■ **FRAGMENTO**
▶

Leyes no escritas

A su edad, con su currículum, su carácter y su patrimonio, Mario Fernández es uno de los pocos seres humanos de nuestro entorno que pueden permitirse el lujo de no andar midiendo las palabras. O de conducirse con una sinceridad que, rozando la soberbia en algunos casos —Kutxabank c’est moi —, resulta singular cuando lo que se lleva alrededor son los sobreentendidos, los eufemismos, las miradas hacia otro lado y, como muchísimo, las medias verdades. Quizá hubo un tiempo en el que el expresidente de la-entidad-más-solvente-de-españa tuvo que vestirse de lagarterana, pero parece que ya no está por la labor. Y la prueba es la torrencial nota que hizo pública el viernes, coincidiendo con su declaración ante la fiscalía del País Vasco por el caso (más bien casillo) de los 243.000 euros perdidos y hallados en el templo.

Sin pelos en la pluma, Fernández deja negro sobre blanco que quien le pidió el favor de buscarle una canonjía remunerada a Mikel Cabieces fue “un líder del PP”. Bonito ¡zasca! para la sustituta del aludido aunque no nombrado, Arantza Quiroga, que días atrás había bocabuzoneado que el marrón era obra del binomio PNV-PSE. Anotado el enésimo ridículo de la irundarra, no perdamos de vista el meollo, que está en la justificación de los hechos que, como si tal cosa, deja caer el veterano banquero. La colocación de cesantes obedece a “una ‘ley no escrita’ que ha funcionado con todos los gobiernos y todos los partidos durante los últimos 30 años”. Si bien se refiere a cargos relacionados con la lucha anti-ETA, no recuerdo una explicación tan clara del funcionamiento de las puertas giratorias.

◀

■ **PROBLEMA BREVE**
Devuelve, por favor, sin ningún cambio, la parte del texto sobre Mario Fernández que va entre "Sin pelos en" y "las puertas giratorias.", ambos incluidos.

■ **Entradas de posición de ítems**
▶

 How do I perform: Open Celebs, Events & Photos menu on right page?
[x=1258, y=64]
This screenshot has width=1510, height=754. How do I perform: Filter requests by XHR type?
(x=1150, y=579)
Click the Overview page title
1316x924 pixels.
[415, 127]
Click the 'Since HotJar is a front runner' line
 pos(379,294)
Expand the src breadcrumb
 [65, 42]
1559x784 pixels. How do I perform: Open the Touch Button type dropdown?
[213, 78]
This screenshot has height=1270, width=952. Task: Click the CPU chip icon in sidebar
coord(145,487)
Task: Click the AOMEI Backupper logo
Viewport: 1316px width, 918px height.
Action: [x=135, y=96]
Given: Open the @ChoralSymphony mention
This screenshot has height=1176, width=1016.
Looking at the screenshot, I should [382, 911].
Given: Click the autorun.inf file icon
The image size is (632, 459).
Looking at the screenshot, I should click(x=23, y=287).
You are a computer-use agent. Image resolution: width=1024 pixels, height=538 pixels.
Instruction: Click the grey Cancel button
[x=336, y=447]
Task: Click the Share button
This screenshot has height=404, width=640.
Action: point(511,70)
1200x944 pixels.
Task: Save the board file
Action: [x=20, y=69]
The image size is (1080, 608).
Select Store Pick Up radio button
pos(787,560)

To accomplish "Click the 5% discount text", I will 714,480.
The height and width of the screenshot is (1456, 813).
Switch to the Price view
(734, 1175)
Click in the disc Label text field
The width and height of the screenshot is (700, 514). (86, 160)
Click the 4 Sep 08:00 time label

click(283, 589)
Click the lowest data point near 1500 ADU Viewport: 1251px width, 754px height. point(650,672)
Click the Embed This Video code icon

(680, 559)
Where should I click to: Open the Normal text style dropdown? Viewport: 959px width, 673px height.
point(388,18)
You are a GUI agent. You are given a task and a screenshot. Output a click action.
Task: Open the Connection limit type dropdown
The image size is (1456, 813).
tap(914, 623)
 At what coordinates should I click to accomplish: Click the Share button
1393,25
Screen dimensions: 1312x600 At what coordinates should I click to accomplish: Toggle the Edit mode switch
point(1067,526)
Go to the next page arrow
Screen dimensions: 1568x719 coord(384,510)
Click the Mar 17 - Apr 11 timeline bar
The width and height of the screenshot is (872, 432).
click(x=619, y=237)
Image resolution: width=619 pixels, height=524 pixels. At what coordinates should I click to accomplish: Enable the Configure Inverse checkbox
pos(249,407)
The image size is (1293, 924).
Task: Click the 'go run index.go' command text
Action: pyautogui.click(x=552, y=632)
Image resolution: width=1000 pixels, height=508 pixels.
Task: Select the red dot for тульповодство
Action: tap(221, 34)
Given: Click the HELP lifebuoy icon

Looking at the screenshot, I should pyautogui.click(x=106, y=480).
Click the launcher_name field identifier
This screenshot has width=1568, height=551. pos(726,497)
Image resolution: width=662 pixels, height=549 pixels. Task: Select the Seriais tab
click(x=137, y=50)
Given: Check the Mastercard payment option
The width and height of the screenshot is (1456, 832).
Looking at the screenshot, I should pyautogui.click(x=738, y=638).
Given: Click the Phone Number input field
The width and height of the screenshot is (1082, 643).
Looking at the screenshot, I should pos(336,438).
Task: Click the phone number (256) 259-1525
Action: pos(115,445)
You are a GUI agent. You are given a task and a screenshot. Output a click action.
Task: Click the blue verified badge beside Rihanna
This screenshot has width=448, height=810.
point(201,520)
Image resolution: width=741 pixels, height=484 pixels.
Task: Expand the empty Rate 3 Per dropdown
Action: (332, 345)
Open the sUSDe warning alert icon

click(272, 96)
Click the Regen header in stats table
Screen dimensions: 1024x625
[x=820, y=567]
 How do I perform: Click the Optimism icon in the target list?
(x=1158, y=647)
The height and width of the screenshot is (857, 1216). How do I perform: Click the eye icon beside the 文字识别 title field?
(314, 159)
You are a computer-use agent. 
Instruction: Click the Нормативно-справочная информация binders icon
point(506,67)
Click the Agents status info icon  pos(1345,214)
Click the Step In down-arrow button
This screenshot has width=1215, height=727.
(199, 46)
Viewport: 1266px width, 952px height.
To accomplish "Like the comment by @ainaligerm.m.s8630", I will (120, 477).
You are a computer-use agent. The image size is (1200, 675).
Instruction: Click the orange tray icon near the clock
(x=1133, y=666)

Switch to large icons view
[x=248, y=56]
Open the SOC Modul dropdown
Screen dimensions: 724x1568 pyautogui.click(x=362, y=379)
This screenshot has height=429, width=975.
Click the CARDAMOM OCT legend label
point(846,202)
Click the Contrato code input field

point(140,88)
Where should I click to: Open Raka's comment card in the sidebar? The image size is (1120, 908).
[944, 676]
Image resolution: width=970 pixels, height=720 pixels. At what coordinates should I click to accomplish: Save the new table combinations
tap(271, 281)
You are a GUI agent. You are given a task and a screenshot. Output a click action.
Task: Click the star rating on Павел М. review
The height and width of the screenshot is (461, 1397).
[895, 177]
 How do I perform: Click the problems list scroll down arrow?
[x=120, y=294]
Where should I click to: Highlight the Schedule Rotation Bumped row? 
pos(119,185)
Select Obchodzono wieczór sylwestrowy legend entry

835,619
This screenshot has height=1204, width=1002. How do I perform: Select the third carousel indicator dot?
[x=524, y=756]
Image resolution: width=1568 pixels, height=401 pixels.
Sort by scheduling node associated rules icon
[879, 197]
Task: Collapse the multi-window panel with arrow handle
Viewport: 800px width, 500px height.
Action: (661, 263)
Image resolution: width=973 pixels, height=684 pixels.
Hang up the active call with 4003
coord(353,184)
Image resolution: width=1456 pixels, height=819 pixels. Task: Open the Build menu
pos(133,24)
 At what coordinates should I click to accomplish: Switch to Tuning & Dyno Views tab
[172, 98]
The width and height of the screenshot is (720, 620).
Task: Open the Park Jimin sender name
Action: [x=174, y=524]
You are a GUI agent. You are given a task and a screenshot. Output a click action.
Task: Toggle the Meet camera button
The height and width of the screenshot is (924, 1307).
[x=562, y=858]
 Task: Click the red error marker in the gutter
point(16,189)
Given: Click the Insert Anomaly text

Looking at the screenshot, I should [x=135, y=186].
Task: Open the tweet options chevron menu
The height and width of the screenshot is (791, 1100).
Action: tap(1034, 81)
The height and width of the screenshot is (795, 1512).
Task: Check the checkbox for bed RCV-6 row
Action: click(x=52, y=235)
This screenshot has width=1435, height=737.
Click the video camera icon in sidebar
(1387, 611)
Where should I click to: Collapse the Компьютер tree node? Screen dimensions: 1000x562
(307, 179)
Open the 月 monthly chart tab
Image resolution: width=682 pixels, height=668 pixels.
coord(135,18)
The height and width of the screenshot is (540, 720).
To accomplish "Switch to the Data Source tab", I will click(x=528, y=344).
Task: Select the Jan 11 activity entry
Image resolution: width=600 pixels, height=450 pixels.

◀

■ **RESPUESTA**
Sin pelos en la pluma, Fernández deja negro sobre blanco que quien le pidió el favor de buscarle una canonjía remunerada a Mikel Cabieces fue “un líder del PP”. Bonito ¡zasca! para la sustituta del aludido aunque no nombrado, Arantza Quiroga, que días atrás había bocabuzoneado que el marrón era obra del binomio PNV-PSE. Anotado el enésimo ridículo de la irundarra, no perdamos de vista el meollo, que está en la justificación de los hechos que, como si tal cosa, deja caer el veterano banquero. La colocación de cesantes obedece a “una ‘ley no escrita’ que ha funcionado con todos los gobiernos y todos los partidos durante los últimos 30 años”. Si bien se refiere a cargos relacionados con la lucha anti-ETA, no recuerdo una explicación tan clara del funcionamiento de las puertas giratorias.